Following on from Part 1 of this topic, I’ve been learning to knit using the Portuguese method.

So what exactly is Portuguese Knitting?

First up, we probably should establish that Portuguese Knitting is also known as

  • Turkish Knitting
  • Inca Knitting
  • Greek Knitting
  • Andean Knitting

If right handed, when knitting using the Portuguese method, you hold your knitting in exactly the same way, but the yarn is wrapped around your neck (or through a pin, more about that later).  The tail of your yarn is then looped through one of your fingers on your right hand and you flick the stitches with your left thumb.

Making a stitch by flicking the yarn with your left thumb when your right handed, might sound a little counter intuitive, but because your yarn is above the work, running up from your needle, you’re all but avoiding having to wrap it.


As you can see in the photo above, this also means purling is super easy.  As a result, your garter stitch is easiest when every row is worked in purl and if your knitting stocking stitch in the round, you work with the inside facing out.

Don’t misunderstand me, working a knit stitch is really simple, but the purl stitch requires the least amount of movement.

Wrapping your yarn around your neck is fine, except it might not be for everyone.  I tend to wear a scarf for most of the day, especially in the Winter. which prevents the yarn from gliding smoothly.  Other people might not like the feeling of their yarn rubbing across the back of their neck, especially if it’s a rough yarn, or you’re sensitive to wool.  It does also make you a little more inclined to sit in an upright position (well me anyway) and you could end up with a sore back.  I imagine with practice, you’ll become more relaxed and adopt a more comfortable and less rigid, knitting position.


If wrapping the yarn around your neck is out, there are several alternatives, Andrea Wong, Portuguese Knitting Goddess, prefers to use a knitting pin.  You attach the pin to your chest and hook your yarn over it.  You have to position the pin high enough up your chest, so your yarn doesn’t come out while your knitting.

If you want to try this method, before you purchase a special pin, use a safety pin with a stitch marker.  Pin the safety pin to your top and pass the yarn through the stitch marker.  My worry with a pin, is that little holes would form in my clothes and when washed they would ladder.
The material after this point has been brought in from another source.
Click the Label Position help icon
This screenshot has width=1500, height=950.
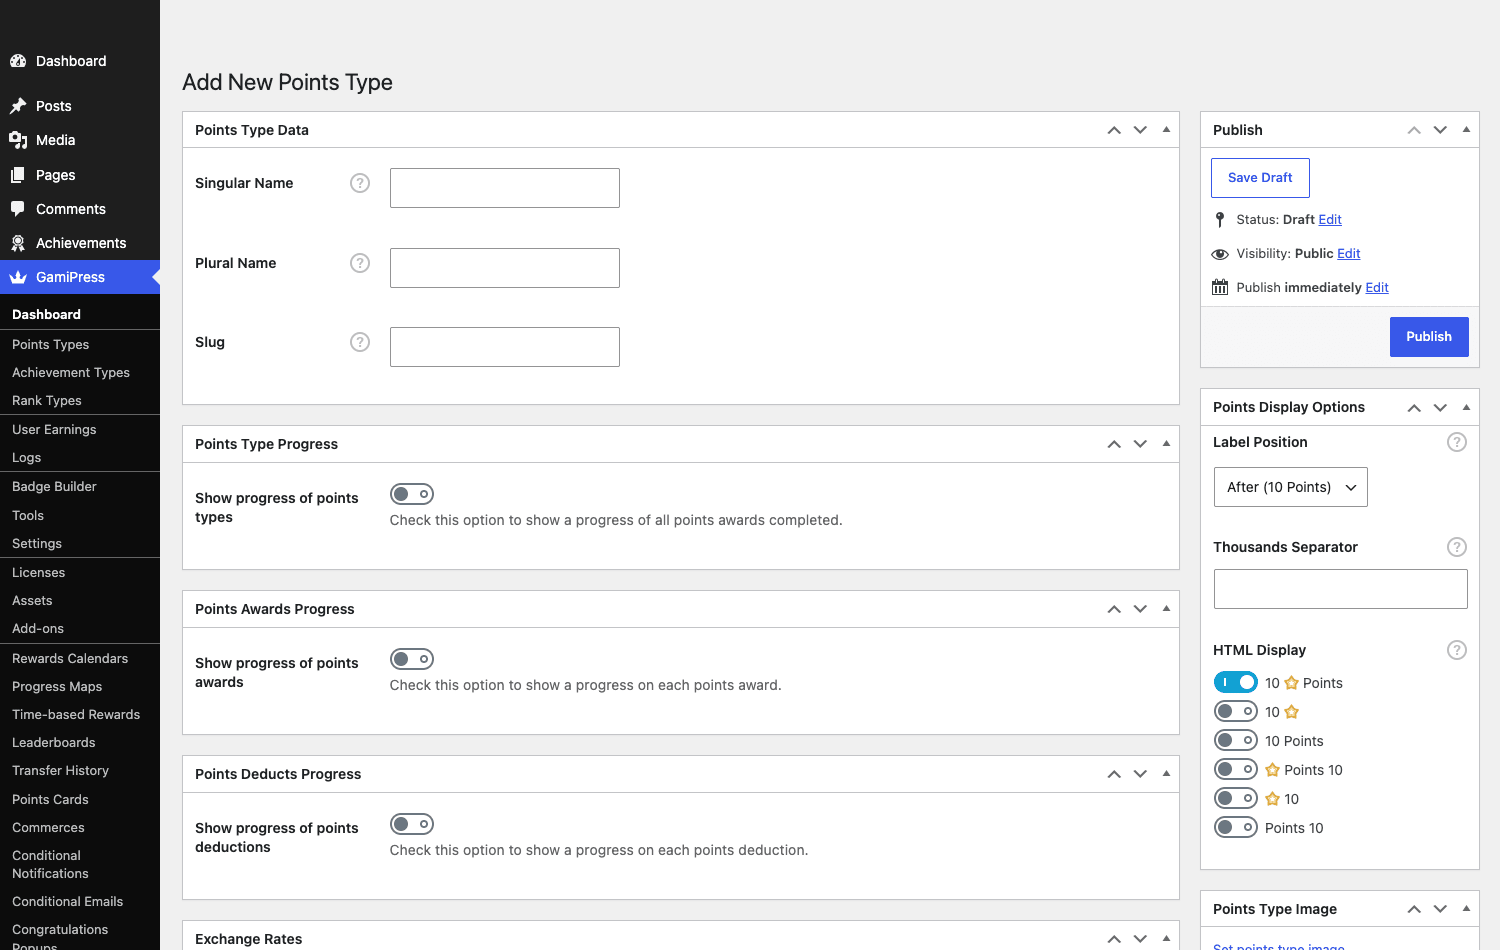pyautogui.click(x=1457, y=442)
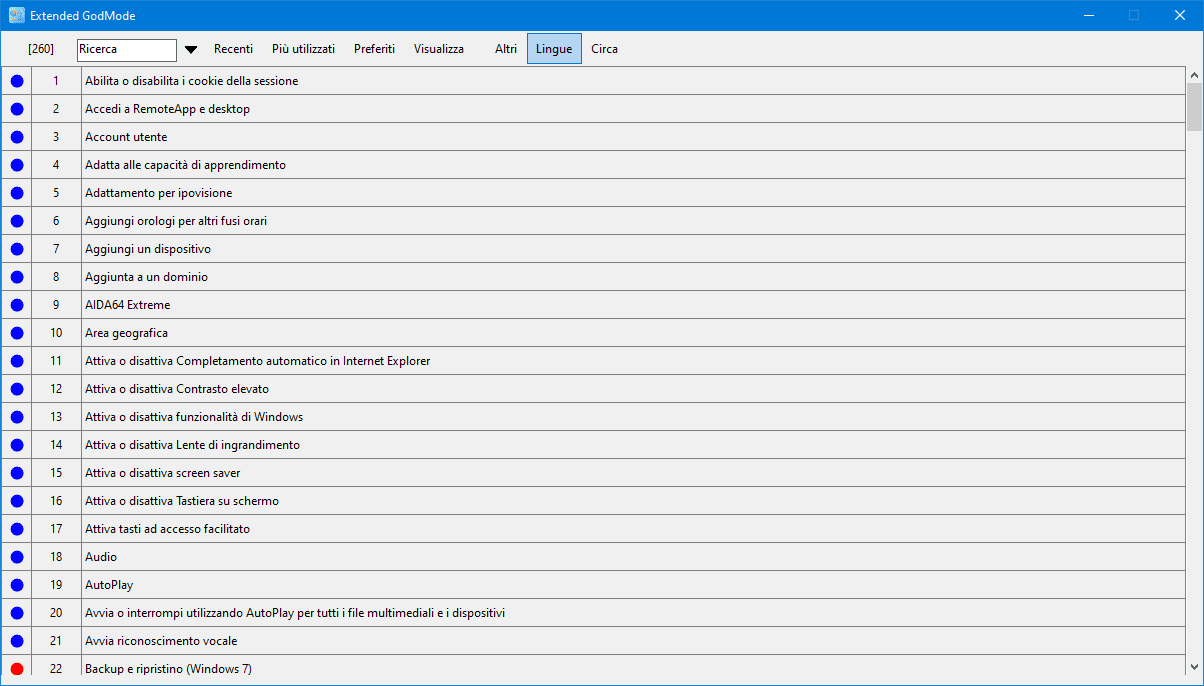Click the blue dot beside Audio entry

17,557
Andrea has thought of this and also sells magnetic backed pins for Portuguese Knitting.  You position the front part, with the decorative front and hook in a similar place to where you’d place the pin.  then on the back of your top you sandwich the fabric between the second magnet.  Decorative with less chance of ruining your clothes too.


The third option is a Knitting Hook Pendant, which hangs from a necklace.  If it’s something you wear all the time, you don’t even have to think about it.
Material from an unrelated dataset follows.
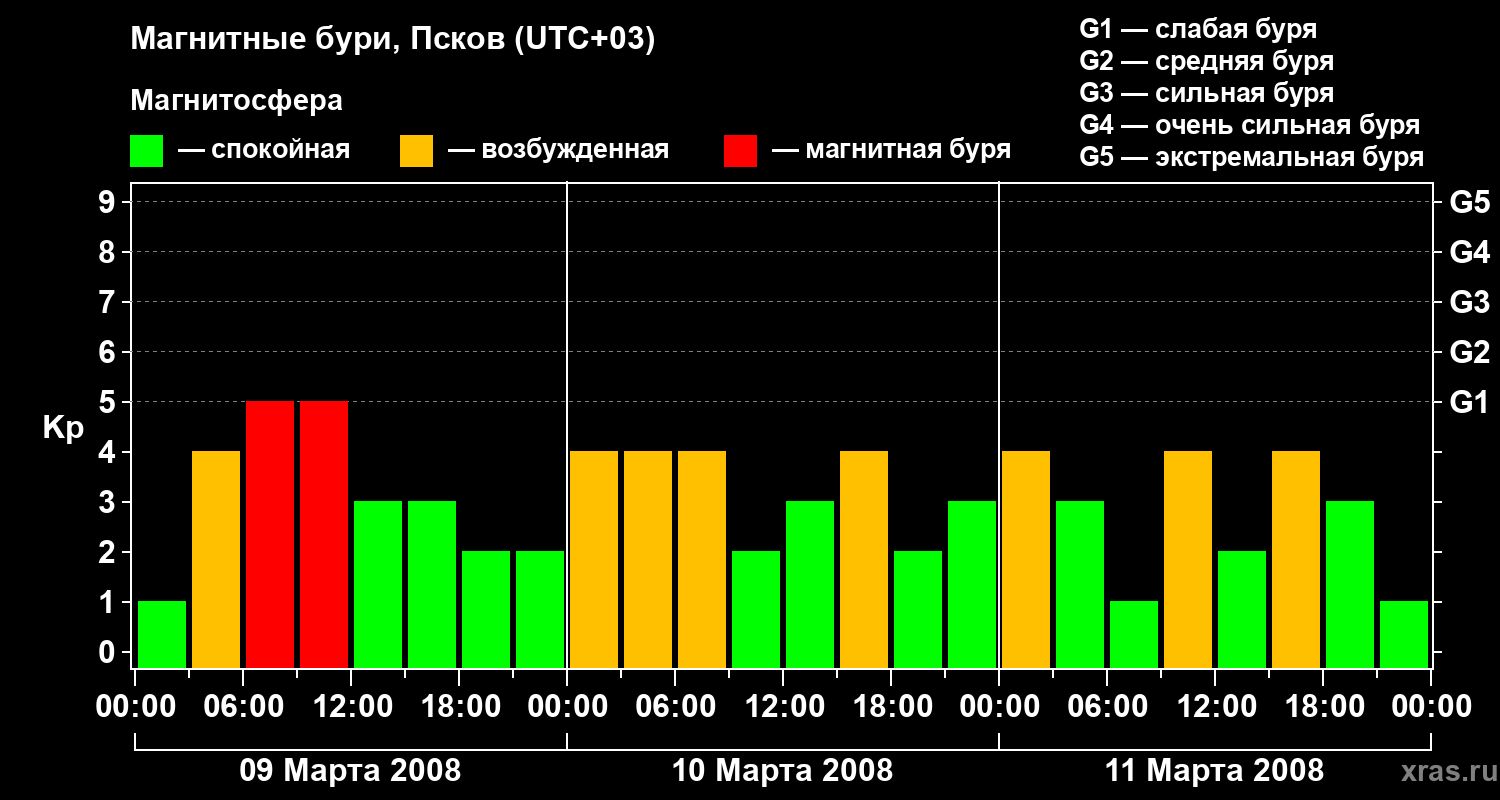Click the green спокойная legend swatch
The height and width of the screenshot is (800, 1500).
pyautogui.click(x=146, y=151)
This is probably my preferred choice and before I go off buying one, I thought I’d try using a stitch marker on my necklace.

From here on in, it’s all about the tension and unfortunately, there’s no quick fix.  Practice makes perfect, so I’ve been knitting as much as I can.


I’ve also been trying to work out which fingers I prefer to loop my yarn over.  At the moment, I’ve been switching between the middle and third finger on my hand.  I suspect one of them will begin to feel more comfortable – eventually.

If you think you’d like to give Portuguese Knitting a go, I’d recommend watching the YouTube video’s I mentioned in Knitting Needs Must Part 1.